Presenting them in a grid form allows the viewer to examine the individual wigs but also so that you can view them together almost appearing as an army. I think that the way Gallagher has spaced her images out is visually interesting as she does have some wigs that overlap each other which is an aspect that I really like as it seems they are interacting with each other.


Ellen Gallagher’s influences include Agnes Martin and writer and artist Gertrude Stein. Gallagher has said that she likes the way Gertrude Stein used text in her art.


Following is an extract from a review of Ellen Gallagher’s exhibition at the Tate by Alastair Smart in the Telegraph.
And then there’s her series of Yellow canvases, each one a vast grid containing hundreds of adverts – for wigs, hair straighteners and skin whiteners – lifted from vintage, black-life magazines of the mid-20th century.
Gallagher revisits a benighted time when black cultural identity was so suppressed that a desire to look white was commodified – and she zanily restyles each ad’s model with a hairpiece of yellow Plasticine.
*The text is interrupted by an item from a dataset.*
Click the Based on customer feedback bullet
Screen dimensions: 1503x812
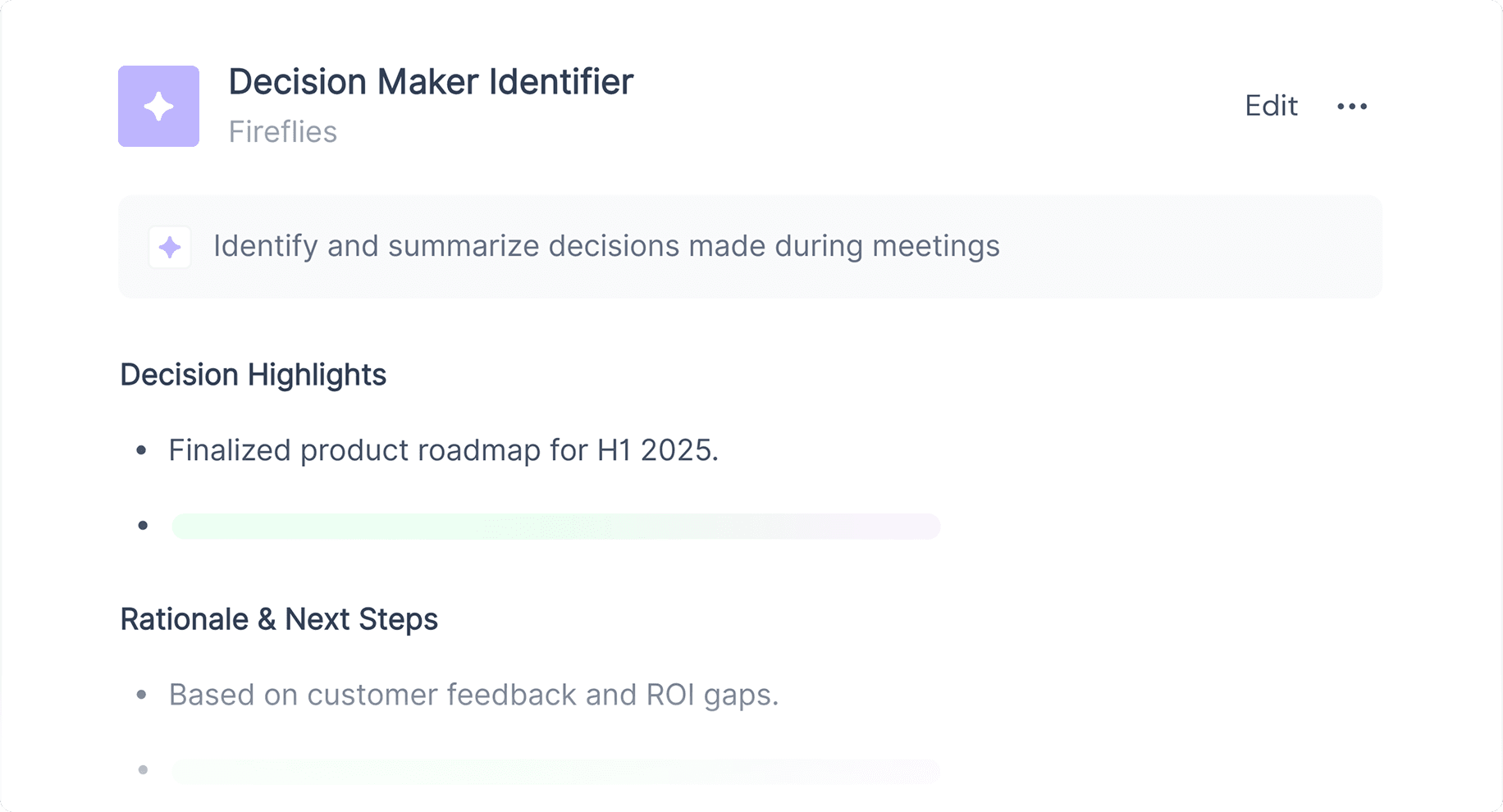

Her aim, playfully and retrospectively, is to liberate the models in the process.

One wonders, though, if she’d have made more impact leaving the original ads unaltered, so unsavourily revealing are they in themselves. Unusually, Gallagher seems to be affirming the surface of her work at the expense of what lies beneath.’

I disagree with this review as I felt when I walked around the show that the way that she added her own style of the ridiculous bright yellow wigs brings more of a statement forward than just leaving the ads ‘unaltered’.